Work required:
Quote everything from the line containing "The height and" down to the line containing "Image resolution: width=1024" exactly, leaving the pictures out of your answer.

Source data:
============
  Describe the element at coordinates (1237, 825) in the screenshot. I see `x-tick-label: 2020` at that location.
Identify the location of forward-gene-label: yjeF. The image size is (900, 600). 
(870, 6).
============
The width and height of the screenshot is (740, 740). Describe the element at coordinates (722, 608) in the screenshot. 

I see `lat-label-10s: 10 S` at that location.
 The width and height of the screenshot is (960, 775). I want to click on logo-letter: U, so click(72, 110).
============
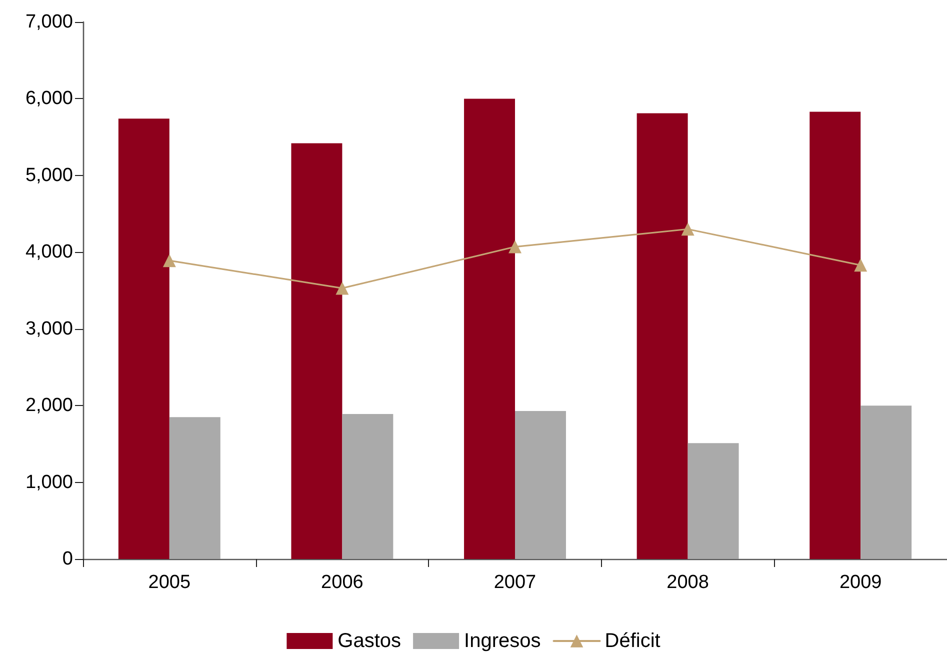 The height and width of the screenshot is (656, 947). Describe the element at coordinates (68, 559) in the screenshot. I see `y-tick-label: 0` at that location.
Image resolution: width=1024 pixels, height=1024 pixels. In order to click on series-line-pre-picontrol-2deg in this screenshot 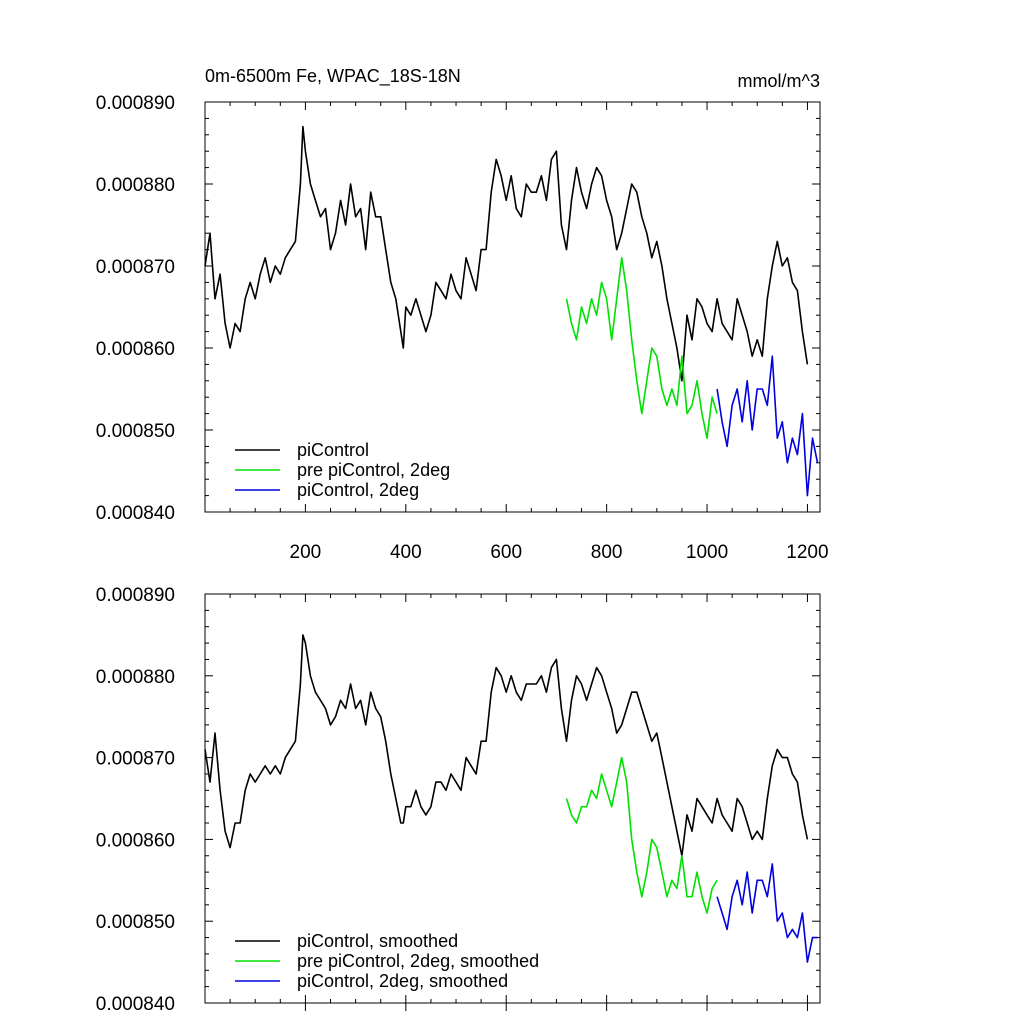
============
Response box:
 The height and width of the screenshot is (656, 947). Describe the element at coordinates (68, 559) in the screenshot. I see `y-tick-label: 0` at that location.
Image resolution: width=1024 pixels, height=1024 pixels. In order to click on series-line-pre-picontrol-2deg in this screenshot 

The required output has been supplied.